*Exercise goal*: Give back an exact copy of the lines in the records below, from the line that has "The width and height of the screenshot is (820, 461)." through the line that has "This screenshot has width=841, height=369.", and nothing besides.

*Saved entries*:
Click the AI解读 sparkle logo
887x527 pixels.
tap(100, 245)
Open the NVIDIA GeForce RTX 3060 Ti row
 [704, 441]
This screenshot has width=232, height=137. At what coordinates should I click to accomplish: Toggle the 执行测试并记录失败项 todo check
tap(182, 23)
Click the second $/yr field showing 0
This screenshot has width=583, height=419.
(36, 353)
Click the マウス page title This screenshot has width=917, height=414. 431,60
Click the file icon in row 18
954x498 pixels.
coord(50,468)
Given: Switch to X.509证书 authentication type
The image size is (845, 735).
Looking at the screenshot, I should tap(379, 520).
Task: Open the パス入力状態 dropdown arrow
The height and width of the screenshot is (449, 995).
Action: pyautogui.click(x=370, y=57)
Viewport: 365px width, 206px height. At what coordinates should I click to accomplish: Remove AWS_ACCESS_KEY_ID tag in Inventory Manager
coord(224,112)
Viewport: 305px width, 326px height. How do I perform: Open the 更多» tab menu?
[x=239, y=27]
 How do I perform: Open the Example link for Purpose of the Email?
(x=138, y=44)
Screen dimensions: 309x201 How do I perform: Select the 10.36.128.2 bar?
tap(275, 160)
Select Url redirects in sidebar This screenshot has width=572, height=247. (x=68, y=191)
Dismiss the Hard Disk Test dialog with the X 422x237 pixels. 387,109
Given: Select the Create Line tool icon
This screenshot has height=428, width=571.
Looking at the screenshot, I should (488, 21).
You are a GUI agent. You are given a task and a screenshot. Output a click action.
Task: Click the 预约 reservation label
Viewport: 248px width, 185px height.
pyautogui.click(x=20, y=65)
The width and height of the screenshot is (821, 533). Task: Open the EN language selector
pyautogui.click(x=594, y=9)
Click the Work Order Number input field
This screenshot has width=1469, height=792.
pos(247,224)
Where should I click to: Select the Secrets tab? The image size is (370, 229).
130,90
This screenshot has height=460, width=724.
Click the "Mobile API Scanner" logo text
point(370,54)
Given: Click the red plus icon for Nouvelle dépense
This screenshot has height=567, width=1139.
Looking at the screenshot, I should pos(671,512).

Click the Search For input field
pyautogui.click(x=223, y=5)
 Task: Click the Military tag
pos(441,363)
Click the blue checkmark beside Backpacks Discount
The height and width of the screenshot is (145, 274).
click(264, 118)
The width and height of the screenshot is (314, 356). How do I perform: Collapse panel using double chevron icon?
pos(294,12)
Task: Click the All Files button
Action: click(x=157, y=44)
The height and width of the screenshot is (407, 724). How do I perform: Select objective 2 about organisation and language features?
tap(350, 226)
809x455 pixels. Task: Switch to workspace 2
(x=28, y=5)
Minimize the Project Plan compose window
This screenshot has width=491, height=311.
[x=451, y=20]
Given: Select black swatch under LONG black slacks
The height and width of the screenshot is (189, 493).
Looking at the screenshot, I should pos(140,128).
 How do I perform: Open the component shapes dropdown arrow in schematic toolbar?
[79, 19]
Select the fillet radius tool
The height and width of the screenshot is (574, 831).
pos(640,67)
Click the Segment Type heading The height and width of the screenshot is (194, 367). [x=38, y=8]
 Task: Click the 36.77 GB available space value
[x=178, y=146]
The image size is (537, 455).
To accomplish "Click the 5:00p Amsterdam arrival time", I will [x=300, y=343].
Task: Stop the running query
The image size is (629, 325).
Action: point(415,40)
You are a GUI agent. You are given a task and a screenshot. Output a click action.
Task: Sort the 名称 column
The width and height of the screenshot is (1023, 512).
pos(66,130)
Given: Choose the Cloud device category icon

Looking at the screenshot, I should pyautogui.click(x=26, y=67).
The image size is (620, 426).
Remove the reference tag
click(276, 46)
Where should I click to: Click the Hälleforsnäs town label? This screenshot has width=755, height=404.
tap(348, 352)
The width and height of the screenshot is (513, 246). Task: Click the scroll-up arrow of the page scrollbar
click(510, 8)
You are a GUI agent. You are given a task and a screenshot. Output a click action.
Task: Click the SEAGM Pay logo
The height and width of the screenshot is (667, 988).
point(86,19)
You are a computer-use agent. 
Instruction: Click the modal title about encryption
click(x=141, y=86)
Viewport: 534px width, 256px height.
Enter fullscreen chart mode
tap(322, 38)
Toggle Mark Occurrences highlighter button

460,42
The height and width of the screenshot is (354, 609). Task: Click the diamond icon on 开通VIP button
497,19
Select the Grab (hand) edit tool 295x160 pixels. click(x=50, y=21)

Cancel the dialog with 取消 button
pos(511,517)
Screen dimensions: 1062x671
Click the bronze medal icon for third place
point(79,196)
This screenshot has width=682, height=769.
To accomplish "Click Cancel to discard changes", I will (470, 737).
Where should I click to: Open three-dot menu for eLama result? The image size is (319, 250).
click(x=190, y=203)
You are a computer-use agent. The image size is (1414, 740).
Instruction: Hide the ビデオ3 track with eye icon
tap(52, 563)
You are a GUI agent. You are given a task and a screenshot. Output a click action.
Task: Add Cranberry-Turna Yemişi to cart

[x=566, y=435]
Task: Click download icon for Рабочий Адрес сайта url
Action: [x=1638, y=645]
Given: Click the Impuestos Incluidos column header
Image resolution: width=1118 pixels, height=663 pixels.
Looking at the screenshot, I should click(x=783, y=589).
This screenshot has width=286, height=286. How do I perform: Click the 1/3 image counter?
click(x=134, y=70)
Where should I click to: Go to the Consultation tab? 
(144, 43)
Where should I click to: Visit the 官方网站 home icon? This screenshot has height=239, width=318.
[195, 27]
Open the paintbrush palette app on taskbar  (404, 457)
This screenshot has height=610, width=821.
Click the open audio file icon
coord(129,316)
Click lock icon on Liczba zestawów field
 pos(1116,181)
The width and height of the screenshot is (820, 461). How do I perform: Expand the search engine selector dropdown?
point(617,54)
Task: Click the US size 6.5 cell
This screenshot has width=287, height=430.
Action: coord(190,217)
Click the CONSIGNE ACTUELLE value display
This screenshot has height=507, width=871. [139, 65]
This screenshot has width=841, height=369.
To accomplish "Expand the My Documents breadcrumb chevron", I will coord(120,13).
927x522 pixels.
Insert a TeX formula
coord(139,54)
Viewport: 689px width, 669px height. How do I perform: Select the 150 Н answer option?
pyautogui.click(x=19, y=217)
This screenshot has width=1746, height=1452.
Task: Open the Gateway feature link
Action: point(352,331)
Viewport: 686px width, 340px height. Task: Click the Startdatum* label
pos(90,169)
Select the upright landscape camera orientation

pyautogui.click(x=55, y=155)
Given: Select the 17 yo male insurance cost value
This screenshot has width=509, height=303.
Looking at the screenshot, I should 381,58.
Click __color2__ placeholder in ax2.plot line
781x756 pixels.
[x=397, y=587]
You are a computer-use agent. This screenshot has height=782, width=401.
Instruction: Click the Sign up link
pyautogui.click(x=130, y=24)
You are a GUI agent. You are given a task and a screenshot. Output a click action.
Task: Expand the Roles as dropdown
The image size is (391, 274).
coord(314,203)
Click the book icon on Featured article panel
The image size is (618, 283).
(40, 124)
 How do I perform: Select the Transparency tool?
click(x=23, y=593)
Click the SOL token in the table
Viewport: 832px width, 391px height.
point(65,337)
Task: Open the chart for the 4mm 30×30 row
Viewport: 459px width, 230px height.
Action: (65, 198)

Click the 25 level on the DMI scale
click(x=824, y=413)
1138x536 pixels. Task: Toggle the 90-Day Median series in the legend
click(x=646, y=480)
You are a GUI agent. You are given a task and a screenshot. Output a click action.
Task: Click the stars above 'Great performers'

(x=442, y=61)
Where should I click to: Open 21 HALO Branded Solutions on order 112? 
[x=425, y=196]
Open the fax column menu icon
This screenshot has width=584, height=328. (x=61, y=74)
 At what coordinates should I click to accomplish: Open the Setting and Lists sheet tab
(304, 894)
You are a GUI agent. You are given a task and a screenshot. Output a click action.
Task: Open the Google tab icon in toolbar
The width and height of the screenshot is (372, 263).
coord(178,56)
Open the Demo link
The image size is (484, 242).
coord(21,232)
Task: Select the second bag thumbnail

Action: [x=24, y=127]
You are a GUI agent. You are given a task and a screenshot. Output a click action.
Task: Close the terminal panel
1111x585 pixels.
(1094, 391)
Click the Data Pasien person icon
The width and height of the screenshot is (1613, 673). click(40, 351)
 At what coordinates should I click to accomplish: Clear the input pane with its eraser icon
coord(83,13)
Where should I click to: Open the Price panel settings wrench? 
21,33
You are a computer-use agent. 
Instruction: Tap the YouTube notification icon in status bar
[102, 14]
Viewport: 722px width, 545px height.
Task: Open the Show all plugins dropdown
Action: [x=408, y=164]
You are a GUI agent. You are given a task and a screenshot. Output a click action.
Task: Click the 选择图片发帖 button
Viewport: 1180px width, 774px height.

*Task output*:
The width and height of the screenshot is (820, 461). How do I perform: Expand the search engine selector dropdown?
point(617,54)
Task: Click the US size 6.5 cell
This screenshot has width=287, height=430.
Action: coord(190,217)
Click the CONSIGNE ACTUELLE value display
This screenshot has height=507, width=871. [139, 65]
This screenshot has width=841, height=369.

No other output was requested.